- What needs to be done -
Leave out the pictures, and reproduce exactly the lines from the line containing "You are a GUI" through the final line of the entries.

- Available records -
--------

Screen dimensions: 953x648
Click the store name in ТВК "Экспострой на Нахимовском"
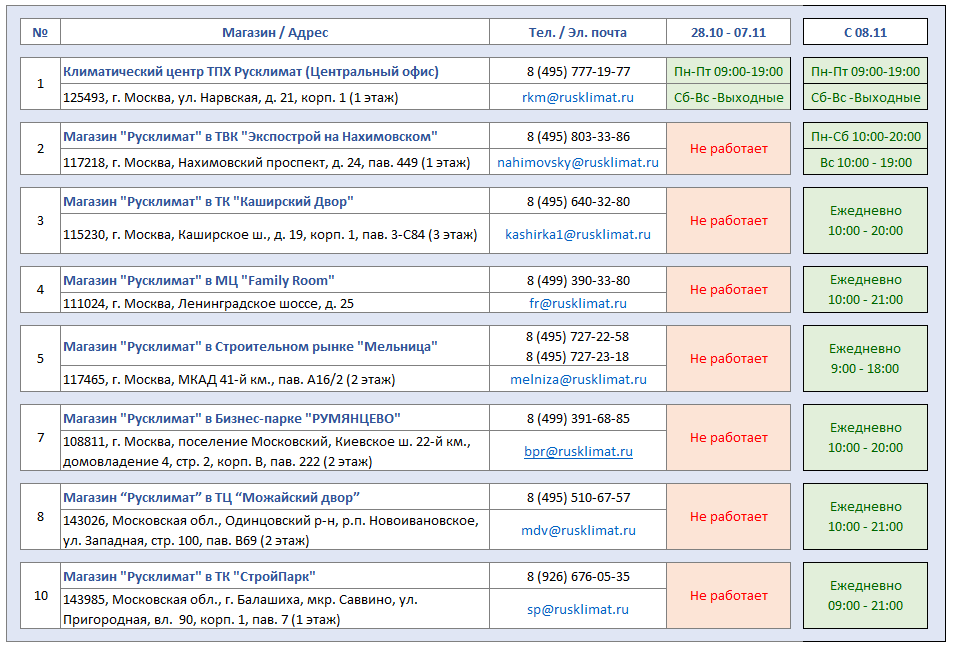click(x=250, y=137)
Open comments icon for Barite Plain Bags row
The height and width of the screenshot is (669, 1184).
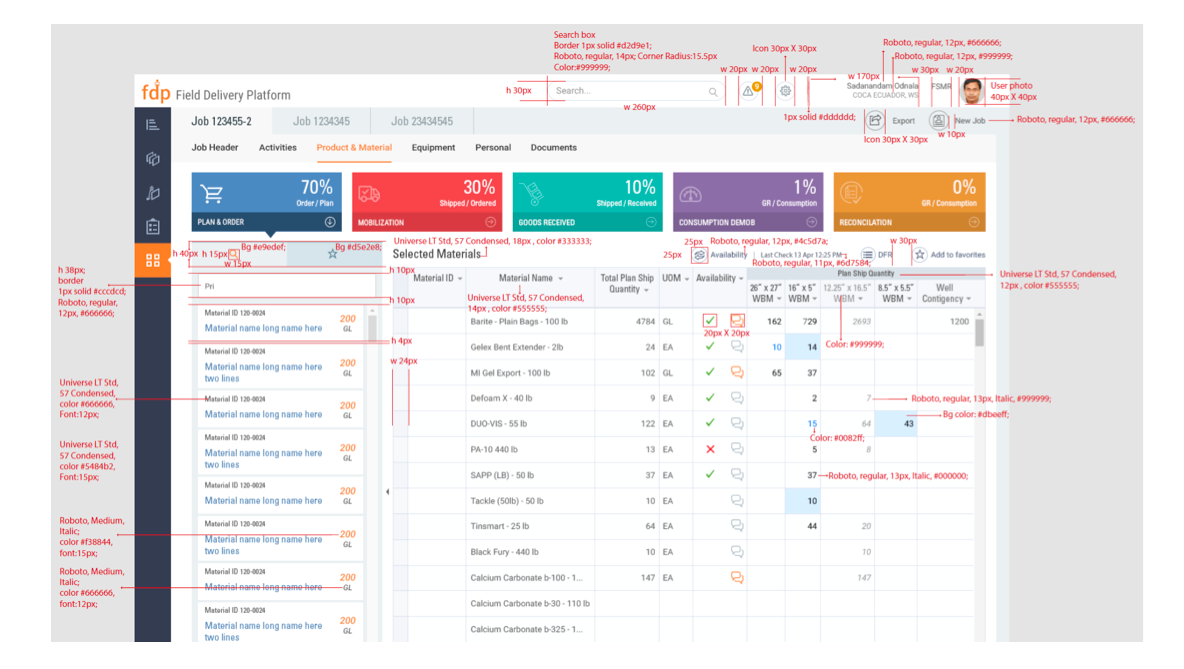737,321
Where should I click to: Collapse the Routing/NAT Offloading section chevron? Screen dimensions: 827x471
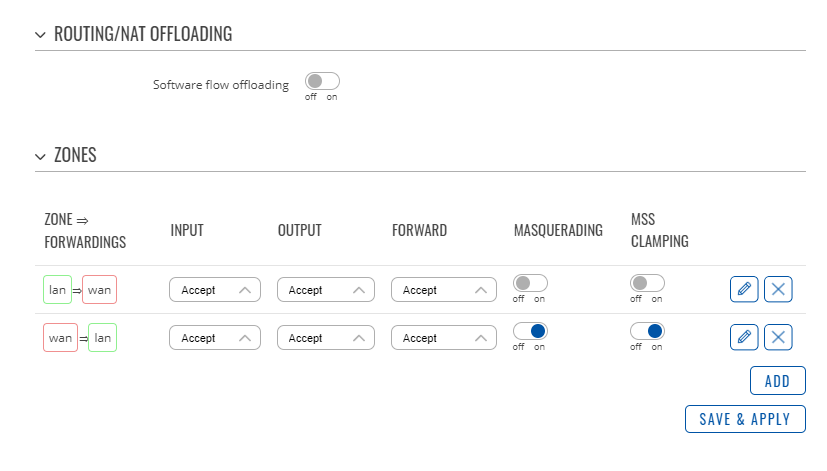(40, 35)
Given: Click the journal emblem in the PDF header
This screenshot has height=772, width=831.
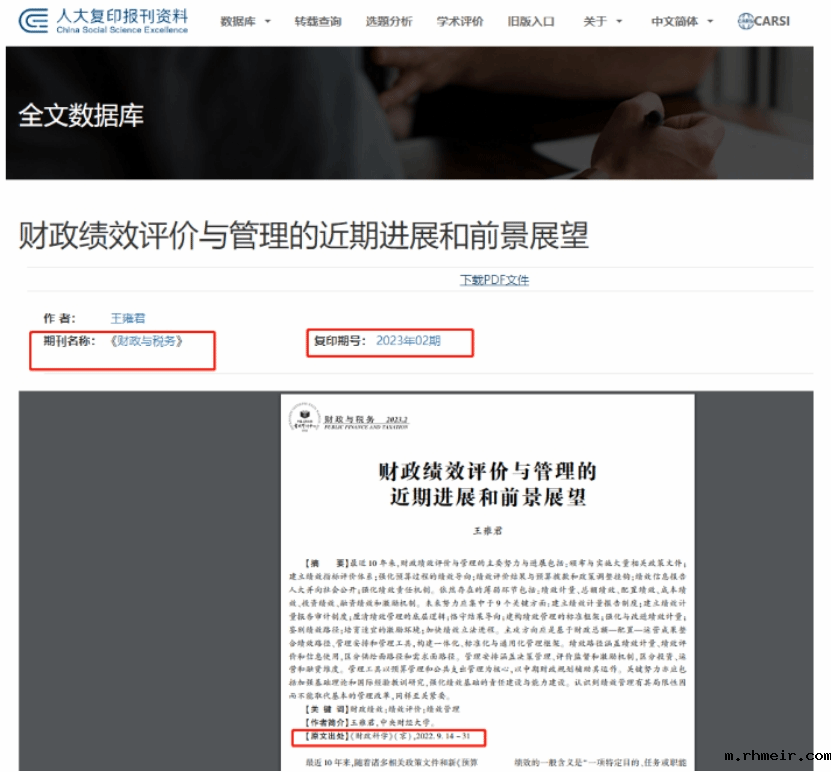Looking at the screenshot, I should [x=299, y=418].
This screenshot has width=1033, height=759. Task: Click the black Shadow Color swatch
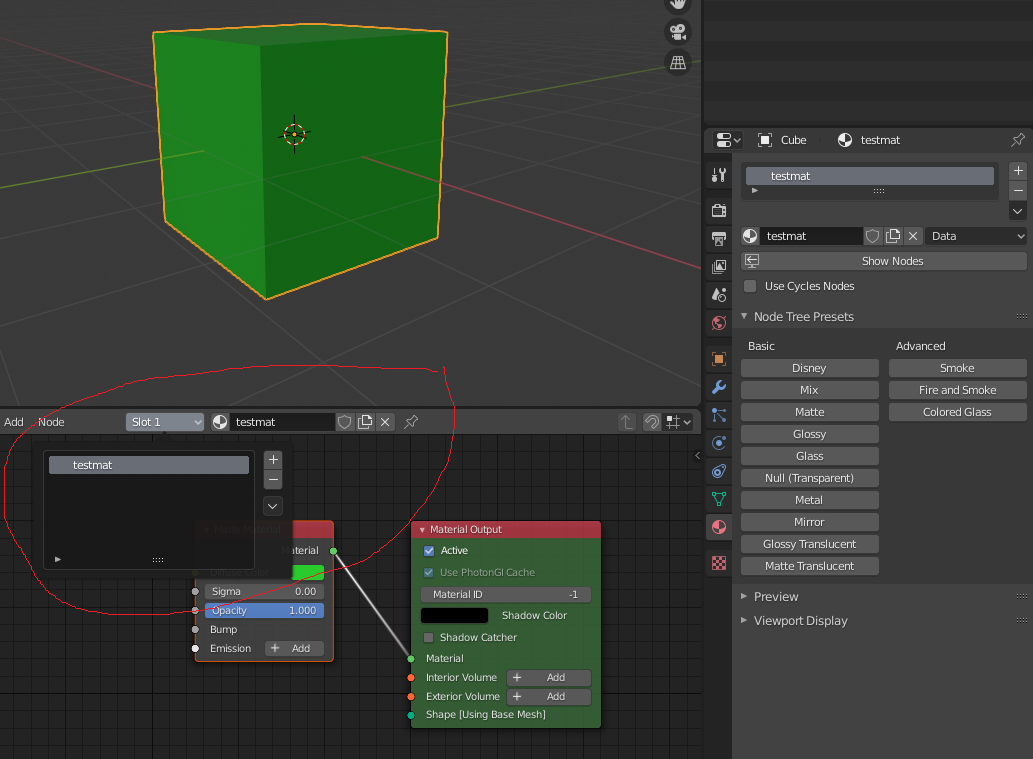tap(454, 616)
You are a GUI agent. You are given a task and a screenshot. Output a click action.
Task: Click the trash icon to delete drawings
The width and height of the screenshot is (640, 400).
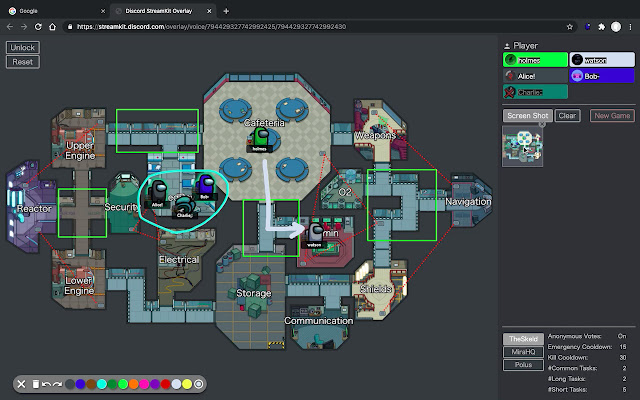(x=35, y=384)
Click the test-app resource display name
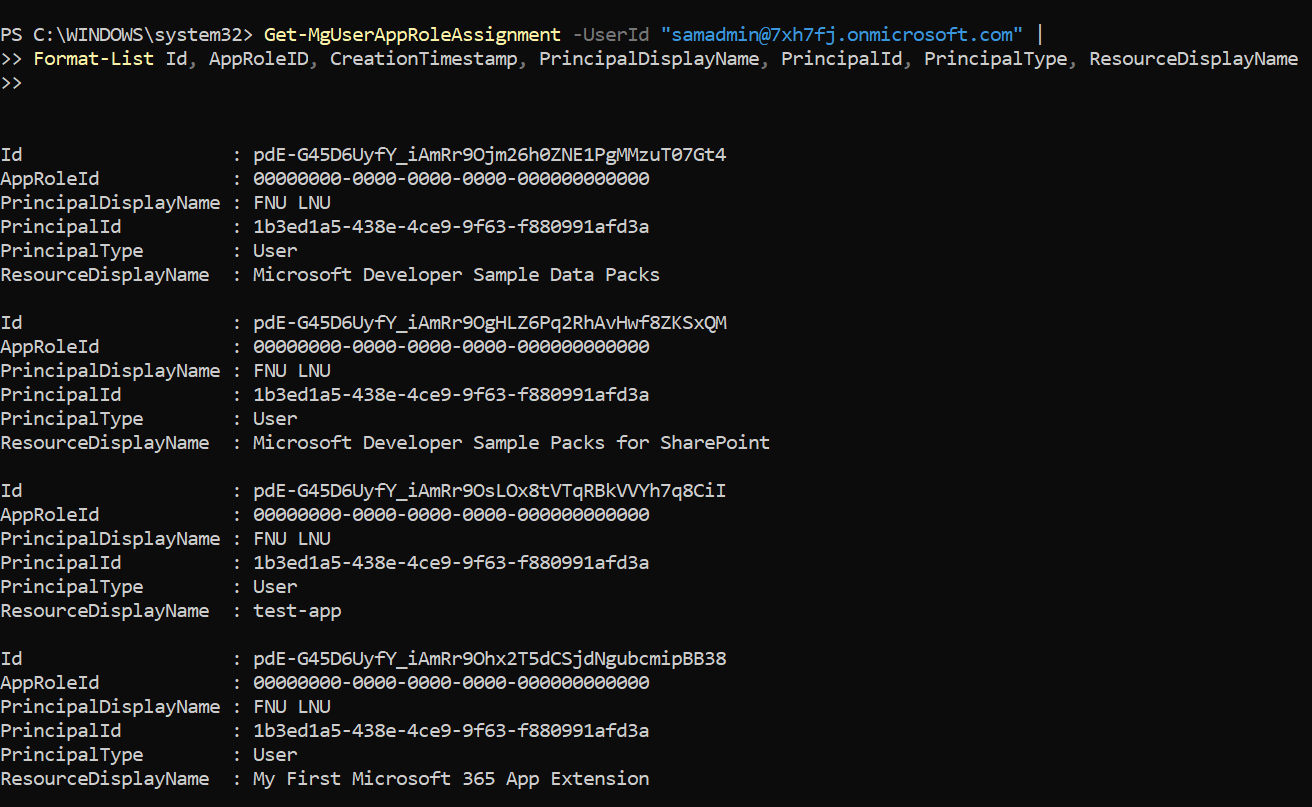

--------

- Expected output -
You are a GUI agent. You are given a task and a screenshot. Output a click action.
Task: Click the trash icon to delete drawings
The width and height of the screenshot is (640, 400).
(x=35, y=384)
Click the test-app resource display name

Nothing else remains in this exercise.